Brief:
The line containing "Task: Remove the Awareness keyword chip" marks the start. Restate it and every following line through the end of the records exactly, and nothing else, leaving out the pictures.

Stored data:
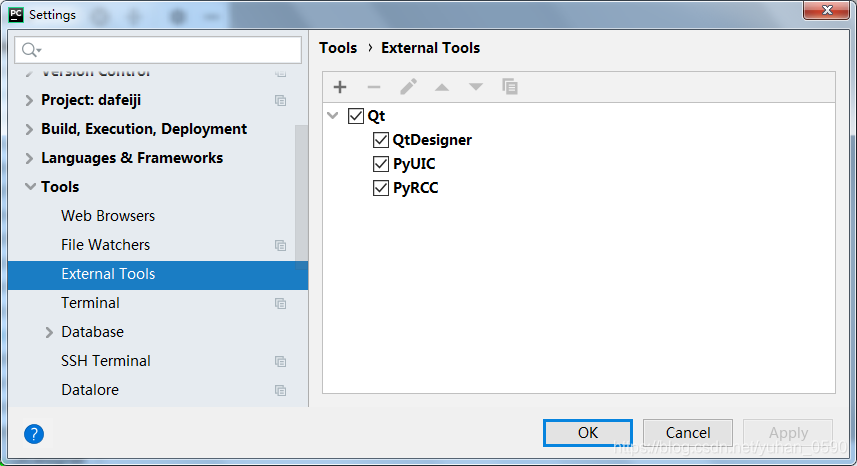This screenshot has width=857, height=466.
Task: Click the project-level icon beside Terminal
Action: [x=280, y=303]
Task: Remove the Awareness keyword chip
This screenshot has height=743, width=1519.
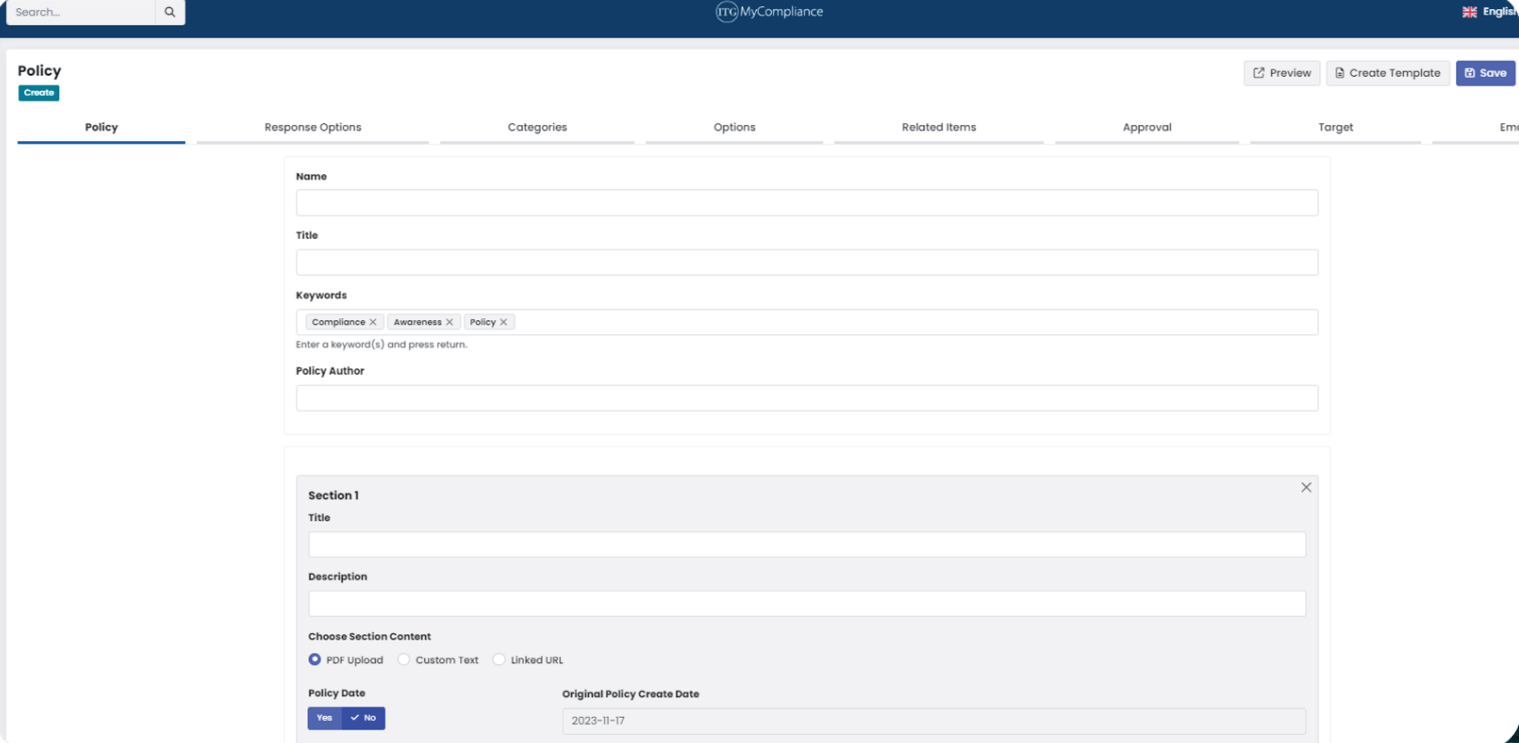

Result:
Task: Remove the Awareness keyword chip
This screenshot has height=743, width=1519.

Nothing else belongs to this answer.